To do => Please print every record below exactly as it appears, but leave out the pictures.

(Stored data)
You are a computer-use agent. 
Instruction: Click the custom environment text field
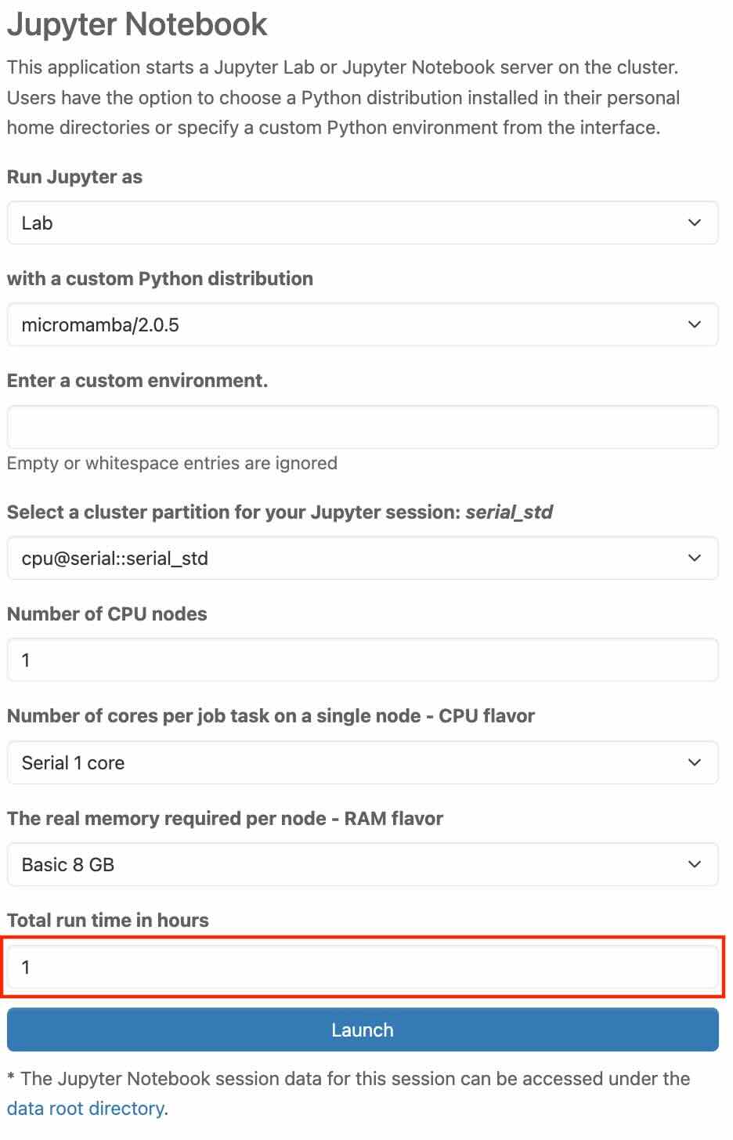[362, 427]
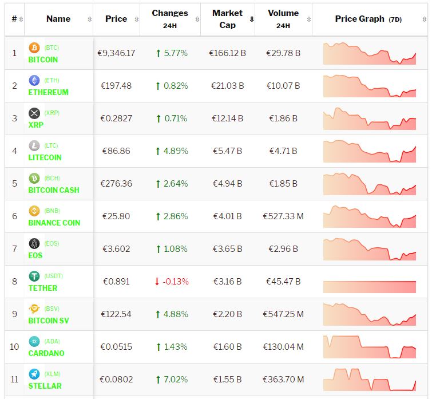This screenshot has width=432, height=399.
Task: Click the Litecoin 7D price graph
Action: tap(369, 151)
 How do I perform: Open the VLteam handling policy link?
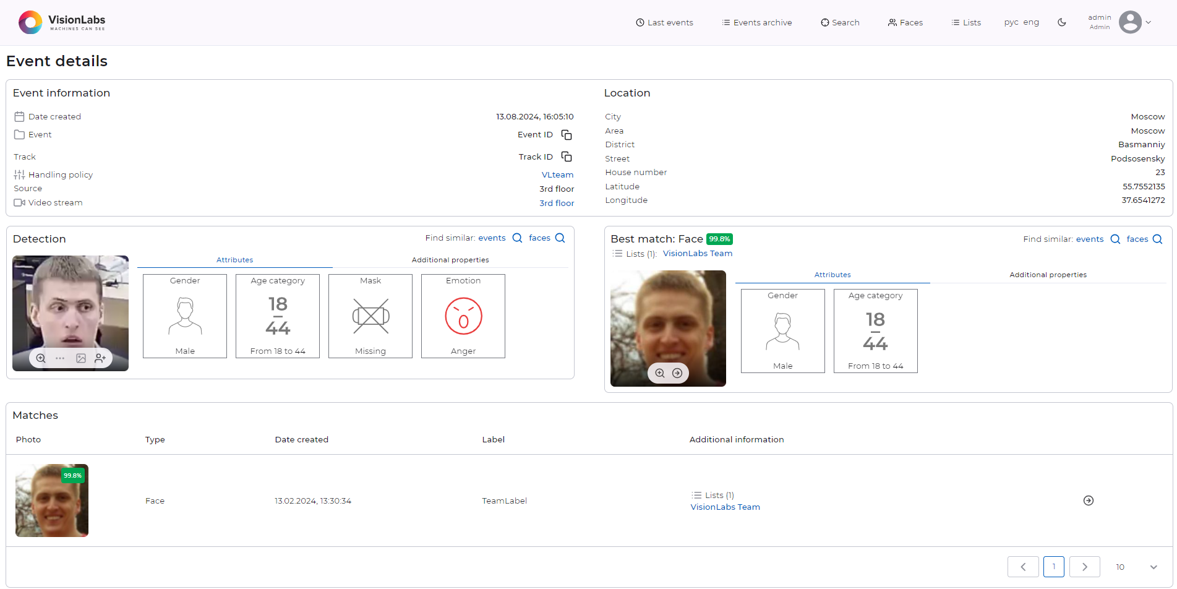tap(557, 175)
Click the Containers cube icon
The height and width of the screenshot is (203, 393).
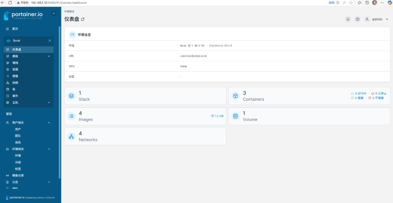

Written answer =>
You are a computer-use agent. 
Instruction: Click the custom environment text field
[362, 427]
This screenshot has width=432, height=399.
Task: Click the Litecoin 7D price graph
Action: tap(369, 151)
 How do I perform: Open the VLteam handling policy link?
tap(557, 175)
Click the Containers cube icon
The height and width of the screenshot is (203, 393).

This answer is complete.